Almost half of the bikes sold by Pearson across its two stores are own-brand bicycles.

“All are designed around fitting,” said Guy. “Each frame comes in number for sizes, right for most people, unlike many production bikes especially those from Italy. We don’t have to do many adjustments to get the right fit.”

Pearson’s has 30 staff across the two stores, with 15 working at any one time. The shop’s target women. “There are lots more women customers in our Sheen store,” said Guy. “Both mums and dads ride bikes in this area as we’re so close to Richmond park.”

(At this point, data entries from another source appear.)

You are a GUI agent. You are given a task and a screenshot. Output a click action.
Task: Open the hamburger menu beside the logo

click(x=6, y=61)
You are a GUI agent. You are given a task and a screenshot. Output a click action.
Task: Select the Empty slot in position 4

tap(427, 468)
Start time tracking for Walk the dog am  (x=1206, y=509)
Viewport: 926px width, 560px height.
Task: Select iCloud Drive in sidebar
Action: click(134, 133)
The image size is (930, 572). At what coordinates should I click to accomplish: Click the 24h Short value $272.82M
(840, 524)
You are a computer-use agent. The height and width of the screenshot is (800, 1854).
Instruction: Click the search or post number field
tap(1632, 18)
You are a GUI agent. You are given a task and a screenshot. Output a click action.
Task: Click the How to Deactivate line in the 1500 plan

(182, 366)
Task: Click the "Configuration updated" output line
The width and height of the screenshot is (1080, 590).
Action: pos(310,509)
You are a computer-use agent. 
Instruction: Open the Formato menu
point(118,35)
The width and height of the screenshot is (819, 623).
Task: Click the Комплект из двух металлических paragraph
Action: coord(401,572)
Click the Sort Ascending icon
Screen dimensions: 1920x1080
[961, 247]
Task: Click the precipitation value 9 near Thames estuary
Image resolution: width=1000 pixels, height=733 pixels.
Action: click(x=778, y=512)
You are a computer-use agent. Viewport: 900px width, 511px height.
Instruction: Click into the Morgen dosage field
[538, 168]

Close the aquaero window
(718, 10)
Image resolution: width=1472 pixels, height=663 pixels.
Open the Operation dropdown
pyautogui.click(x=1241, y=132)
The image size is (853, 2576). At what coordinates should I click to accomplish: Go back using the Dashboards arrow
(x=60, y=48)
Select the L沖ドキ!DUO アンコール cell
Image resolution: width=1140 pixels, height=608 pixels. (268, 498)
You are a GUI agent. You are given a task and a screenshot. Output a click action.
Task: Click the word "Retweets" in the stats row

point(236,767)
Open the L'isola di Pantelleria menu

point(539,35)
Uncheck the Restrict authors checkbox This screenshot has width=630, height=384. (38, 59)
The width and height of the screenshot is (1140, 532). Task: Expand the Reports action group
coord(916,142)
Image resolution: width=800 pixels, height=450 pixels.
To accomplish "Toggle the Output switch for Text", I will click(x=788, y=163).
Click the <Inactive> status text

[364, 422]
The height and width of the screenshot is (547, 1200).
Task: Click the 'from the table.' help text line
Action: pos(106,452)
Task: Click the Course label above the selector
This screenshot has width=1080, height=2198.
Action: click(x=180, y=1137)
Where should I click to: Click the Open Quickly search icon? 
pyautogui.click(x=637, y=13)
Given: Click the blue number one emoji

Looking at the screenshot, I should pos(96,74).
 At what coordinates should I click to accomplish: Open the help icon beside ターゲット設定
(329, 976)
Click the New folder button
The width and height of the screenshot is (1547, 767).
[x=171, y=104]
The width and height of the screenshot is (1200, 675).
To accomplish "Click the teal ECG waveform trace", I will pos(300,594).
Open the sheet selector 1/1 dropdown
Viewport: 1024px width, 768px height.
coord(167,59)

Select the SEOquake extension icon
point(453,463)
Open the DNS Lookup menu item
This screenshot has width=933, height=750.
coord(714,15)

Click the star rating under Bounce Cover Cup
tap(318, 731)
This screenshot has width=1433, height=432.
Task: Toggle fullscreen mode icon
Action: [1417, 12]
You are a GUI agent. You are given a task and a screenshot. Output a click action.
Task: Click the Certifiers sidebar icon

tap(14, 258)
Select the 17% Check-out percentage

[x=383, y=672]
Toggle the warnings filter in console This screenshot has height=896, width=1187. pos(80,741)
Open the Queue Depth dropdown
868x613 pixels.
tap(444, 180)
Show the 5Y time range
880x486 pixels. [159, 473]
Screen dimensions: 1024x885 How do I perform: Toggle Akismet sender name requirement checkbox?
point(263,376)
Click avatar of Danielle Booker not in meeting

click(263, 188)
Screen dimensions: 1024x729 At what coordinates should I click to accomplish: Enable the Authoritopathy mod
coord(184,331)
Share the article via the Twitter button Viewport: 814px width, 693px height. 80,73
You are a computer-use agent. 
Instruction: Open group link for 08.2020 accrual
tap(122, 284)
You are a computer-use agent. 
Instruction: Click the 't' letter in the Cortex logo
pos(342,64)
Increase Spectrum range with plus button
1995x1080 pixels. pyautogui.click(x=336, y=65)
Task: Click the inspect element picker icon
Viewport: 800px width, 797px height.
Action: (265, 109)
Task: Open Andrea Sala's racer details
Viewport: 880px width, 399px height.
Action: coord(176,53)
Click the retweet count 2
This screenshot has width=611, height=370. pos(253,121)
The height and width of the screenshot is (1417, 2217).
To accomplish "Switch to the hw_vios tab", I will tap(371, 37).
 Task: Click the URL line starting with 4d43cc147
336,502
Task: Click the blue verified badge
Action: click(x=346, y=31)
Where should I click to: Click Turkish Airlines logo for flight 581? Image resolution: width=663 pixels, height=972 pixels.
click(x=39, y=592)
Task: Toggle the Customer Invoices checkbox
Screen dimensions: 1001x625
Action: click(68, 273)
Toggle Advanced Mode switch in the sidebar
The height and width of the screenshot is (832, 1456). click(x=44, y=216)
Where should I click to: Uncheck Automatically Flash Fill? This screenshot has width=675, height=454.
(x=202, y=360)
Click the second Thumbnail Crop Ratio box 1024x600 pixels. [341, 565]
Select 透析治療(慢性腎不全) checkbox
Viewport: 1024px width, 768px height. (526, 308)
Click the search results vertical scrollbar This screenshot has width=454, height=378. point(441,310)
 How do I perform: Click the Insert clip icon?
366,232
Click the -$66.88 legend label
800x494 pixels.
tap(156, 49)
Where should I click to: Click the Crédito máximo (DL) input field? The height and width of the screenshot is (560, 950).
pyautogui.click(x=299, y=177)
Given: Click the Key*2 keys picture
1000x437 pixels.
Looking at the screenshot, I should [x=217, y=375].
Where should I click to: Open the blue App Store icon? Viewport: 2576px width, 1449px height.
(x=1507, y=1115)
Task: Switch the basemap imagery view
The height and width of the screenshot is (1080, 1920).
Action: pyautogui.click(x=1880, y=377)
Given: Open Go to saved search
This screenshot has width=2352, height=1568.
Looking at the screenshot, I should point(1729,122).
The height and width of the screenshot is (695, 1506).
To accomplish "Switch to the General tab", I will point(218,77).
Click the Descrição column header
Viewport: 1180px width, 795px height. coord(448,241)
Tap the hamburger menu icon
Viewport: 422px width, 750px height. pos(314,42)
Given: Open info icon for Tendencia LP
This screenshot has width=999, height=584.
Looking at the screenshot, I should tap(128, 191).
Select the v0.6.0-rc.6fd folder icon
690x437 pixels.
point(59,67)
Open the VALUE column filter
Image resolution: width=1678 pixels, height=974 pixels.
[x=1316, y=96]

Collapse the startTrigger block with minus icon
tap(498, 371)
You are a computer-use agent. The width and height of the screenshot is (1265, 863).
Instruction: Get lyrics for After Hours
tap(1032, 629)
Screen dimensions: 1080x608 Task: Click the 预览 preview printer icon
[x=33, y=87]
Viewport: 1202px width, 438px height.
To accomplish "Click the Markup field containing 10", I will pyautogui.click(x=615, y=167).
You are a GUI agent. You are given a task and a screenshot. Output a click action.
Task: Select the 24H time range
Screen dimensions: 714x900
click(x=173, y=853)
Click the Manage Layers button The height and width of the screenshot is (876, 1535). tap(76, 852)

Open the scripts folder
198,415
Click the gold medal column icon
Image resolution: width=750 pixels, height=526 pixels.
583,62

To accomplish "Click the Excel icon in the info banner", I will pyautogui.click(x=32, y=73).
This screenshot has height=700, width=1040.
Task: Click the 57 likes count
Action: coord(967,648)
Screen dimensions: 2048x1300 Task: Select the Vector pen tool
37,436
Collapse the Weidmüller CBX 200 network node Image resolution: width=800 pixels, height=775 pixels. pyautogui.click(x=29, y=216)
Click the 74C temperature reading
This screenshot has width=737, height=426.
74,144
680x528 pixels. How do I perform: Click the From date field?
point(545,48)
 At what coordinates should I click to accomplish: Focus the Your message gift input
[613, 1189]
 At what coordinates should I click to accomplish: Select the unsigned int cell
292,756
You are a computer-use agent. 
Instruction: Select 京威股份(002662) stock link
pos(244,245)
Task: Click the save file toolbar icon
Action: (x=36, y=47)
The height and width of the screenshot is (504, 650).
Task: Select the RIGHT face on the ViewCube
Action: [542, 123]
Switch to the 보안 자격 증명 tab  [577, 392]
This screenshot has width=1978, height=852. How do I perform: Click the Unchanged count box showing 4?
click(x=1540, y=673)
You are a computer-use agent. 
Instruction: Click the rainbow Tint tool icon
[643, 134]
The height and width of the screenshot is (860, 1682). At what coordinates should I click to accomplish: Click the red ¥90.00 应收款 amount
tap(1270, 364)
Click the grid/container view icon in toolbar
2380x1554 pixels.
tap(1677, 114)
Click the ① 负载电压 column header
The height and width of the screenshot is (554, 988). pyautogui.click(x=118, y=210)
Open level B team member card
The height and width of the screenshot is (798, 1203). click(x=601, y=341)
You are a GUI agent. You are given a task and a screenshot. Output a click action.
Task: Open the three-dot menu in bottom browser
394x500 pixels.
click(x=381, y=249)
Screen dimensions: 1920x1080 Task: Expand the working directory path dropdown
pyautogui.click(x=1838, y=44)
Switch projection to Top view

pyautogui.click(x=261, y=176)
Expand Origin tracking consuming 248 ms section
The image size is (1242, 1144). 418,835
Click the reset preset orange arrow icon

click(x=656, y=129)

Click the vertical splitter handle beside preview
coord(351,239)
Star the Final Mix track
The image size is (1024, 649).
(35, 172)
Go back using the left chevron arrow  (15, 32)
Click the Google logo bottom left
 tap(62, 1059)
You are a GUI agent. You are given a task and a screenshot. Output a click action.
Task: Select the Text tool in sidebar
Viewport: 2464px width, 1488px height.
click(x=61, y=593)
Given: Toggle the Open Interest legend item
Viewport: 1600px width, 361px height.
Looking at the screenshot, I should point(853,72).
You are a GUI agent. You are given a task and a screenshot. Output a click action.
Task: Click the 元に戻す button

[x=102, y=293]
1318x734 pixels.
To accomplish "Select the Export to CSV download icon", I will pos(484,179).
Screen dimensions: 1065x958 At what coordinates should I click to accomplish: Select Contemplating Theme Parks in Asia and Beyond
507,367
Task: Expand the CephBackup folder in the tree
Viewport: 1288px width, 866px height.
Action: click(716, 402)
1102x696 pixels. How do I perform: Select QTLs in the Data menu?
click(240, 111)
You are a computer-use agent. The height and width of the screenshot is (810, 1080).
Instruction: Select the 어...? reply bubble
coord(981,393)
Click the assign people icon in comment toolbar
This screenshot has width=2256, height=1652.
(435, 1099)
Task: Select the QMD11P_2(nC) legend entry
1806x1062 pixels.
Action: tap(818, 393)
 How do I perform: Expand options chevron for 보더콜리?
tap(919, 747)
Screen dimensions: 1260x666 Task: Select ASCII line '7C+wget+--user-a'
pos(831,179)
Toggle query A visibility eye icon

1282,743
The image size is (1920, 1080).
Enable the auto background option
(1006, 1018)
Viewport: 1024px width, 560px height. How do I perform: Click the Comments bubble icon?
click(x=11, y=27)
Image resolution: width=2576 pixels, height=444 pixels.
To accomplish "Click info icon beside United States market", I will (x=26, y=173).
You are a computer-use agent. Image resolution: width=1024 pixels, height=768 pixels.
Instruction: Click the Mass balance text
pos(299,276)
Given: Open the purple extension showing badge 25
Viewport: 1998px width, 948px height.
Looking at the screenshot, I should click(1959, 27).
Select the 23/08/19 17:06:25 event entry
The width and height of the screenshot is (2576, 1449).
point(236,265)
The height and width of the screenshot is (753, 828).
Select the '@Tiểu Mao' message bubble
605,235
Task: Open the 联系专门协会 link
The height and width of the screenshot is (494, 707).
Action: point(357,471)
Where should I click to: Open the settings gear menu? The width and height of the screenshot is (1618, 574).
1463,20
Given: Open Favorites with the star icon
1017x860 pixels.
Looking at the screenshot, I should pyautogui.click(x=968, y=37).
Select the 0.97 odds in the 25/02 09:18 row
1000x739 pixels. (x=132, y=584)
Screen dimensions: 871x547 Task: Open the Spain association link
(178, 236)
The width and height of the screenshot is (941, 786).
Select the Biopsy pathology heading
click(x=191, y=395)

The store has a regular “women’s night” with 30 to 40 women introduced to cycling. Some are getting into cycling as a sport, many are also buying bikes for their kids, too.

“We had a very successful Christmas,” said Guy. “For the first time in many years we sold a substantial number of kids’ bikes at Christmas. So did everybody! This year was first year in 10 or so years when there wasn’t a new games console, that made a massive difference. In 1990s we were doing 400 or 500 bikes at Christmas. Two years ago it was 60 across both shops. This year it was back up to 400.”

Selling kids’ bikes is largely seasonal, bike fitting is a year-round cash generator. The Pearson Precision Fit bike fitting service is heavily promoted in-store, with posters and a looping video. (Precision Fit is a Trek initiative, Pearson’s originally operated the Cyclefit system.) The venture was a natural, er, fit for Guy Pearson – before taking over the business he did a degree in sports science. He’s two years older than brother Will, and started full-time in the business in 1993.


“I’d worked in the store since 13 or 14,” said Guy. Will the sixth generation take over from Will and Guy?

“Will has got three kids, and so have I. The eldest is 11 so we’re nowhere near wondering about a transition to the next generation.

“We were lucky, we just stepped into the job and didn’t have to pay anything. Whether that happens going forward is unknowable. The business is five times the size it was twenty years ago. If any of our kids wanted to take over they might have to buy their way in.

“We’ve been tempted to take external investment. It’s certainly a possibility for the future. It would enable us to expand the bike range. We’re a British heritage brand, there’s clear potential to expand in Japan and perhaps America.”